Below is an example that sets up time series data to train an LSTM. The model output is nonsense as I only set it up to demonstrate how to build the model.
import pandas as pd
import numpy as np
# Get some time series data
df = pd.read_csv("https://raw.githubusercontent.com/plotly/datasets/master/timeseries.csv")
df.head()
Time series dataframe:
Date A B C D E F G
0 2008-03-18 24.68 164.93 114.73 26.27 19.21 28.87 63.44
1 2008-03-19 24.18 164.89 114.75 26.22 19.07 27.76 59.98
2 2008-03-20 23.99 164.63 115.04 25.78 19.01 27.04 59.61
3 2008-03-25 24.14 163.92 114.85 27.41 19.61 27.84 59.41
4 2008-03-26 24.44 163.45 114.84 26.86 19.53 28.02 60.09
You can build put inputs into a vector and then use pandas .cumsum()
function to build the sequence for the time series:
# Put your inputs into a single list
df['single_input_vector'] = df[input_cols].apply(tuple, axis=1).apply(list)
# Double-encapsulate list so that you can sum it in the next step and keep time steps as separate elements
df['single_input_vector'] = df.single_input_vector.apply(lambda x: [list(x)])
# Use .cumsum() to include previous row vectors in the current row list of vectors
df['cumulative_input_vectors'] = df.single_input_vector.cumsum()
The output can be set up in a similar way, but it will be a single vector instead of a sequence:
# If your output is multi-dimensional, you need to capture those dimensions in one object
# If your output is a single dimension, this step may be unnecessary
df['output_vector'] = df[output_cols].apply(tuple, axis=1).apply(list)
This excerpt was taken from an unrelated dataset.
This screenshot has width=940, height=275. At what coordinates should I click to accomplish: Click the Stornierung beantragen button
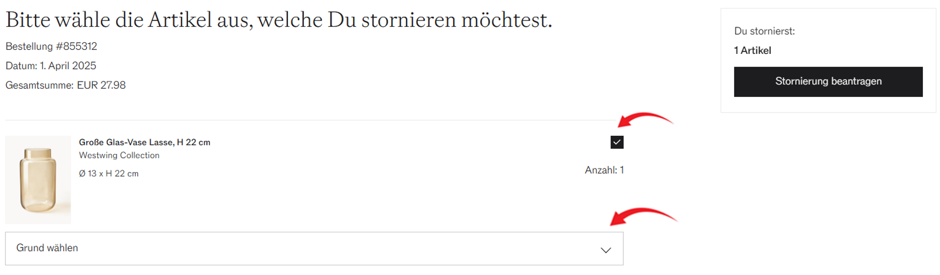pyautogui.click(x=828, y=82)
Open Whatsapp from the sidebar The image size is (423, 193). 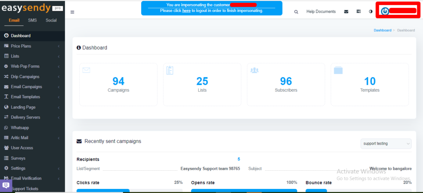(x=20, y=128)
The input sequences have to be the same length to run them through the model, so you need to pad them to be the max length of your cumulative vectors:
# Pad your sequences so they are the same length
from keras.preprocessing.sequence import pad_sequences
max_sequence_length = df.cumulative_input_vectors.apply(len).max()
# Save it as a list
padded_sequences = pad_sequences(df.cumulative_input_vectors.tolist(), max_sequence_length).tolist()
df['padded_input_vectors'] = pd.Series(padded_sequences).apply(np.asarray)
Training data can be pulled from the dataframe and put into numpy arrays. Note that the input data that comes out of the dataframe will not make a 3D array. It makes an array of arrays, which is not the same thing.
You can use hstack and reshape to build a 3D input array.
# Extract your training data
X_train_init = np.asarray(df.padded_input_vectors)
# Use hstack to and reshape to make the inputs a 3d vector
X_train = np.hstack(X_train_init).reshape(len(df),max_sequence_length,len(input_cols))
y_train = np.hstack(np.asarray(df.output_vector)).reshape(len(df),len(output_cols))
To prove it:
>>> print(X_train_init.shape)
(11,)
>>> print(X_train.shape)
(11, 11, 6)
>>> print(X_train == X_train_init)
False
Once you have training data you can define the dimensions of your input layer and output layers.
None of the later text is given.